Text provided:
● ● ● ● ●
Skip to content

Refactor AI accelerator readers to use unified caching patterns and common abstractions #70

Description

@inureyes

Summary

Following the successful implementation of static value caching in PR #69, we've identified significant inconsistencies in how different AI accelerator reader implementations handle caching and static device information. This refactoring will standardize caching patterns across all accelerator readers (NVIDIA GPU, AMD GPU, Apple Silicon, NVIDIA Jetson, Tenstorrent NPU, Rebellions NPU, Furiosa NPU) to improve maintainability, consistency, and code reuse.

Current State Analysis

Caching Pattern Inconsistencies

Each accelerator implementation uses different caching approaches:

  1. NVIDIA GPU (nvidia.rs):

    • OnceLock<HashMap<u32, DeviceStaticInfo>> for device info
    • Separate OnceLock<Option<String>> for driver_version and cuda_version
    • Bulk initialization via get_device_static_info()
    • Key: u32 (device index)
  2. AMD GPU (amd.rs):

    • Per-device OnceLock<DeviceStaticInfo> (no HashMap)
    • Separate OnceLock<Option<String>> for rocm_version
    • Per-device initialization
    • No global cache structure
  3. Apple Silicon (apple_silicon.rs):

    • Uses OnceCell + global Lazy<Mutex<Option<GpuInfoCache>>>
    • Stores fields directly in reader struct
    • ensure_initialized() with global cache
    • Different synchronization primitives
  4. NVIDIA Jetson (nvidia_jetson.rs):

    • Similar to NVIDIA GPU but with Tegra-specific handling
    • OnceLock<HashMap<u32, DeviceStaticInfo>>
    • Key: u32 (device index)
  5. Tenstorrent NPU (tenstorrent.rs):

    • Lazy<Mutex<Option<Vec<CachedChipInfo>>>>
    • Uses Vec instead of HashMap
    • ensure_chips_initialized() with global Lazy
    • Different synchronization approach
  6. Rebellions NPU (rebellions.rs):

    • OnceLock<String> for kmd_version
    • OnceLock<HashMap<String, DeviceStaticInfo>> for device info
    • ensure_static_cache_initialized(response) pattern
    • Key: String (UUID)
● ● ● ● ●
Record list:
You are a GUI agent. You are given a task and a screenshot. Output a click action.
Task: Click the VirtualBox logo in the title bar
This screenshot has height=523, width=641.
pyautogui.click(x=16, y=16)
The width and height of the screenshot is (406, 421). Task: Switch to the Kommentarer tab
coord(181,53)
● ● ● ● ●
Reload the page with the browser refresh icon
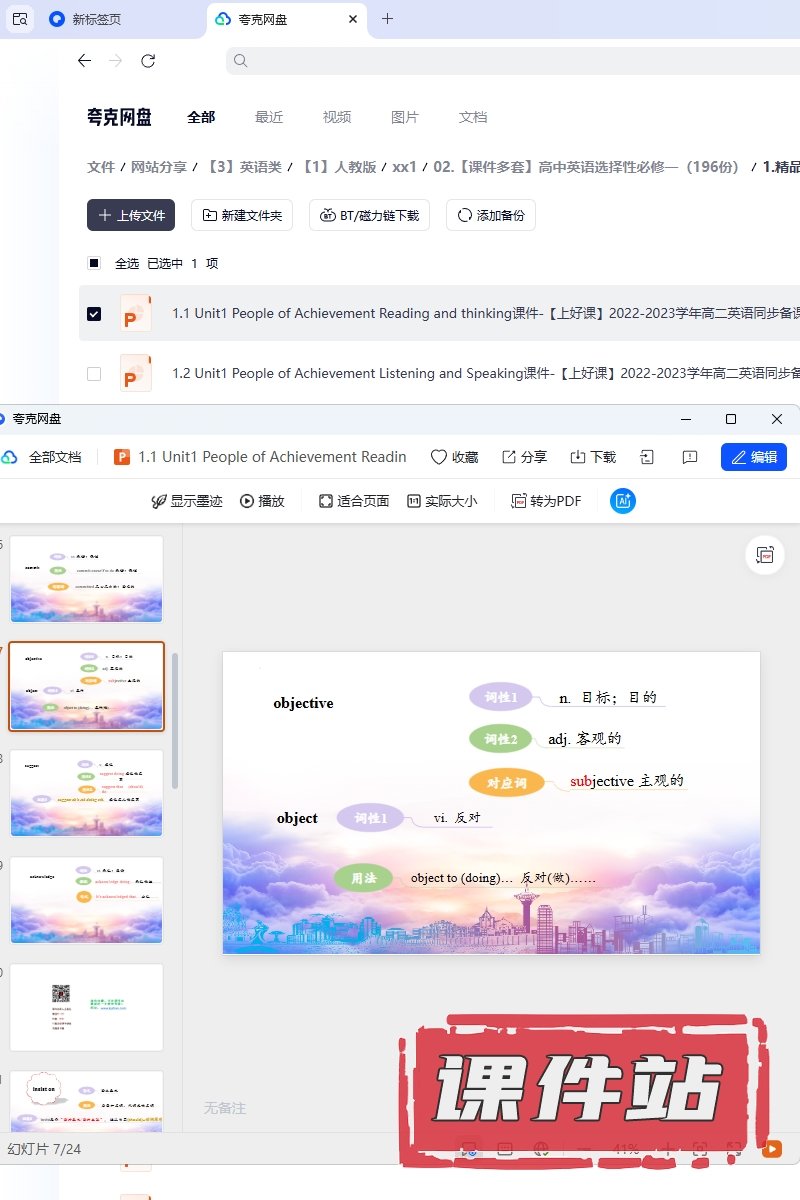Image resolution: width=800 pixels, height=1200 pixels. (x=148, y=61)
● ● ● ● ●
Exercises to complete:
1) Answer these questions from the refactoring issue above, one line each, marked to match:
(a) Which pull request introduced static value caching?
(b) What does the Tenstorrent NPU reader use in place of a HashMap?
(c) What serves as the key for the Rebellions NPU device info cache?
2) In the refactoring issue above, rewrite the paragraph beginning "Following the successful implementation" as a brief list that keeps its main facts.
3) Translate this sentence from the refactoring issue above into Spanish: "This refactoring will standardize caching patterns across all accelerator readers (NVIDIA GPU, AMD GPU, Apple Silicon, NVIDIA Jetson, Tenstorrent NPU, Rebellions NPU, Furiosa NPU) to improve maintainability, consistency, and code reuse."

Written answers:
1)
(a) PR #69
(b) A Vec
(c) A String (UUID)

2)
- After static value caching was added in PR #69, accelerator readers were found to handle caching and static device information inconsistently.
- The refactoring will standardize caching patterns across all readers: NVIDIA GPU, AMD GPU, Apple Silicon, NVIDIA Jetson, Tenstorrent NPU, Rebellions NPU, and Furiosa NPU.
- Its goals are better maintainability, consistency, and code reuse.

3) Esta refactorización estandarizará los patrones de caché en todos los lectores de aceleradores (NVIDIA GPU, AMD GPU, Apple Silicon, NVIDIA Jetson, Tenstorrent NPU, Rebellions NPU, Furiosa NPU) para mejorar la mantenibilidad, la coherencia y la reutilización del código.